I was very aware of the risks and benefits of leaving my cervix in, and we reviewed them during my appointment. I did learn, however, that keeping my cervix in would be less trauma to my body than taking it out. It also would cut my recovery time in half and it even eliminated the risk for vaginal cuff dehiscence, (if you don’t know what this is, have fun looking it up).
At the end of the appointment, she shared she would get back in touch with my original surgeon, as they would be doing the procedure together. I told her I would follow up with him too about the next steps.
FINALLY, A SURGERY DATE!
Another two weeks went by before I got a call from the hospital to schedule my surgery—the surgery date was April 7, 2022. I was beyond excited and spent the next few days skipping around and talking to anyone who would listen about my surgery (it was just my husband, haha).
It took 15 months from the time I booked that first OB/GYN appointment to get an official surgery date. I’m not sure how much of this was related to doctors being booked out because of COVID, but I do know that I worked my hardest to make this surgery happen as soon as possible.

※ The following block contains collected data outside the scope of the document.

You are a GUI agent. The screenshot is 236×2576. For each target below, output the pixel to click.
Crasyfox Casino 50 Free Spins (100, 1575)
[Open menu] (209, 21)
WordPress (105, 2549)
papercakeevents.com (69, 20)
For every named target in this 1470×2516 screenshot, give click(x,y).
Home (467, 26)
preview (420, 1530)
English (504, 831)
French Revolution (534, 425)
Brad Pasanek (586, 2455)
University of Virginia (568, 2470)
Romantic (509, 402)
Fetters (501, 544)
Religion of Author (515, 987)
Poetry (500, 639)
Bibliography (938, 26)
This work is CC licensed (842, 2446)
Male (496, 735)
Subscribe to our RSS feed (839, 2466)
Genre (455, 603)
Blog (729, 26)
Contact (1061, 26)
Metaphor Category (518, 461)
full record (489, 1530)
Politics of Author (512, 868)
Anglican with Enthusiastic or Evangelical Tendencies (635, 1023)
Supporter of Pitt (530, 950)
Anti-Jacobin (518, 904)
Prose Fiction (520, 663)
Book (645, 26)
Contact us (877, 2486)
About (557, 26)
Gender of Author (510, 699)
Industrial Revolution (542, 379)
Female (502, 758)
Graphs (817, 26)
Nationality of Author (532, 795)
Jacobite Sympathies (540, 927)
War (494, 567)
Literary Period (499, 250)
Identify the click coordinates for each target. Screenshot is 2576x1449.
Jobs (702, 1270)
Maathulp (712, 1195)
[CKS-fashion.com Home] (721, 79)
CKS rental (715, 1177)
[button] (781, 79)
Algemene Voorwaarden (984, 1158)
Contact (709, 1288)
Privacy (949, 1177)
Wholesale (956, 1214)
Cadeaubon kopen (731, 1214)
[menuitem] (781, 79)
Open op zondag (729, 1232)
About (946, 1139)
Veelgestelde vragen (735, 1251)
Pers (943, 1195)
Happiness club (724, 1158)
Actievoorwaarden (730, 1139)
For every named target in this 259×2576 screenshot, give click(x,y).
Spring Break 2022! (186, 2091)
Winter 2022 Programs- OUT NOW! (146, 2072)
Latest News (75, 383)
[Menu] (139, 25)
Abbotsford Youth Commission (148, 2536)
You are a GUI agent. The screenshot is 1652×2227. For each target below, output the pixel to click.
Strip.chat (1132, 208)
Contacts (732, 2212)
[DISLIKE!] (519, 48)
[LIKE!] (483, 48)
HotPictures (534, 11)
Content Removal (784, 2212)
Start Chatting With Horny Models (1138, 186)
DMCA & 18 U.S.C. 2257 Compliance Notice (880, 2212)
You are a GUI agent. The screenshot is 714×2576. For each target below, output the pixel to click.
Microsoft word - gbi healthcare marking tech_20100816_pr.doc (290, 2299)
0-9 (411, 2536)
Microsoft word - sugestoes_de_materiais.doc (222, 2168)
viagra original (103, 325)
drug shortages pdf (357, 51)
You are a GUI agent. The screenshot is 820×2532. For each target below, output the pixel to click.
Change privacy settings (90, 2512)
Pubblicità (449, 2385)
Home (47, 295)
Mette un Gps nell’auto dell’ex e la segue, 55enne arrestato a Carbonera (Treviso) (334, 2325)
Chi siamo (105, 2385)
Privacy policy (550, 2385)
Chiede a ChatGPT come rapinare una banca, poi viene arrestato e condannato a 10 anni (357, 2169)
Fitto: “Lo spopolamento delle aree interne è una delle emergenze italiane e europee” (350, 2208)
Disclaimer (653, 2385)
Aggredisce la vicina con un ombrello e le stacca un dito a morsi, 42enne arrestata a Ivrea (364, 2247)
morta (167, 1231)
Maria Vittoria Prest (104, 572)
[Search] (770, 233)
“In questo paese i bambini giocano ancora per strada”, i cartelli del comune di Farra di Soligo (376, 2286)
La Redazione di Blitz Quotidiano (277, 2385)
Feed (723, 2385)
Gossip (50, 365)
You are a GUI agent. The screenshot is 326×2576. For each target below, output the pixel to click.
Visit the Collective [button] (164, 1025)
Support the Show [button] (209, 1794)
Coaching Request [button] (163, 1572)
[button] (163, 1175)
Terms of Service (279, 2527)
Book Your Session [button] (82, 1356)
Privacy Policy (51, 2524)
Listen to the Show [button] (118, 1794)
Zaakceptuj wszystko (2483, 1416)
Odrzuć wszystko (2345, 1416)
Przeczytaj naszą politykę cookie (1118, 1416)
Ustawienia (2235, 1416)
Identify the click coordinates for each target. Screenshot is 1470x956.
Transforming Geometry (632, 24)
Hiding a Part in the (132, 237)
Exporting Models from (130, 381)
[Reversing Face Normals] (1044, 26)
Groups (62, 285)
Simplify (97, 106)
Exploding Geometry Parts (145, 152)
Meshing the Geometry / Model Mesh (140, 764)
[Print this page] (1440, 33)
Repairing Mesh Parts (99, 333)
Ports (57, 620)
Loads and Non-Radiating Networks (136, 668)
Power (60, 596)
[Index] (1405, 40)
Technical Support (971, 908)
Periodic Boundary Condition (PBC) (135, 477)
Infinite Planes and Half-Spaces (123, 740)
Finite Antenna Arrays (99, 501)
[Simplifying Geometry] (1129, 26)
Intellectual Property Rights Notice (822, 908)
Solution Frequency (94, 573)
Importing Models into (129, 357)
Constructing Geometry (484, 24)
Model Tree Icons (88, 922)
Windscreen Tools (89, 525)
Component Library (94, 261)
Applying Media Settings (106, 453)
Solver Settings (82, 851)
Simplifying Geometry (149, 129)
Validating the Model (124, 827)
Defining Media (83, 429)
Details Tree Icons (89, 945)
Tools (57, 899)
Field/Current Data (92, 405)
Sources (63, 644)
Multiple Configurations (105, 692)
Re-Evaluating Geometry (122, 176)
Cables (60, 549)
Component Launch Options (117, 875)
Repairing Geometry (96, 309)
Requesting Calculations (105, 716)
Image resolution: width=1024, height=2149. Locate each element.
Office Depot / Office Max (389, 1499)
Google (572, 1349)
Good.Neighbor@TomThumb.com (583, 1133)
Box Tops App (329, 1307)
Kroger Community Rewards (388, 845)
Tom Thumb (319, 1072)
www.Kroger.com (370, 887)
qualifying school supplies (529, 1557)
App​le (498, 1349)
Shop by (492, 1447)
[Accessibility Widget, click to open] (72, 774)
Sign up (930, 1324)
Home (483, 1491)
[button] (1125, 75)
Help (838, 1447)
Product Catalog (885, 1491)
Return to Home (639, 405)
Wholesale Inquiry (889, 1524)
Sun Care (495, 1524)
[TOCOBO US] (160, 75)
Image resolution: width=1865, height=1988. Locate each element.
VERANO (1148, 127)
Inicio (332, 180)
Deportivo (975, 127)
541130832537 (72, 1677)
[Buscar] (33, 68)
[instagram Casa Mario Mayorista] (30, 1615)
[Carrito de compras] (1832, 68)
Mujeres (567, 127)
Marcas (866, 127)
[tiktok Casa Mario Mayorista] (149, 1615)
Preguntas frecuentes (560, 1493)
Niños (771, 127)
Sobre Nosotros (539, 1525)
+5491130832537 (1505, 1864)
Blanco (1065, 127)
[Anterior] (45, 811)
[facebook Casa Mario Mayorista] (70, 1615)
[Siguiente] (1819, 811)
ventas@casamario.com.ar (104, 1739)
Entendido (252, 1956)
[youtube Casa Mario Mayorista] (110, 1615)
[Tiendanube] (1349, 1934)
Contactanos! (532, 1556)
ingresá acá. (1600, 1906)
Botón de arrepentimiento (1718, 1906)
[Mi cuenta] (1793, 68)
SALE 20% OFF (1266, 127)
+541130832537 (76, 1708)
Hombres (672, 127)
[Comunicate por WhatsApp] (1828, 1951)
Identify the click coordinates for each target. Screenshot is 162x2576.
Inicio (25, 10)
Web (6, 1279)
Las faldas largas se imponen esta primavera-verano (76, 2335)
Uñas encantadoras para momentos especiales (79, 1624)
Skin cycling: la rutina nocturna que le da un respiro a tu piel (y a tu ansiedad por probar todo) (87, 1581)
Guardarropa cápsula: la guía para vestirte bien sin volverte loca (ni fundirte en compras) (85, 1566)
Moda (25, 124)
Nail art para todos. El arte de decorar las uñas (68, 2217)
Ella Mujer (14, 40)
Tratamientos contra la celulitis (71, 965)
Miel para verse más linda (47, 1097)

This article can’t possibly capture the pain, depression, and dread I have experienced throughout 20 years of having a period and then going through a process to try and get help and having to wait almost a year and a half before I could get the problem taken care of. But I’m sharing my experience for others who might be on this journey.
As I’m posting this article I no longer have a uterus and am recovering from my supracervical laparoscopic hysterectomy, which was finally approved by the insurance company and I successfully had my procedure.
The doctors did not find any endometrosis and my uterus was unusually small: 40 grams compared to the normal 60. So at this point I’m assuming my intense pain and heavy bleeding were all EDS-related.
I will be posting an article about my decision to leave my cervix in as well as my healing protocol for this procedure. Kisses!
Special thanks to Lin Amendt for helping me along this journey and for helping me make the pivotal decision to leave my cervix in. And of course to my amazing husband Ian for his unconditional love and support throughout this process and always (and for taking these badass pics).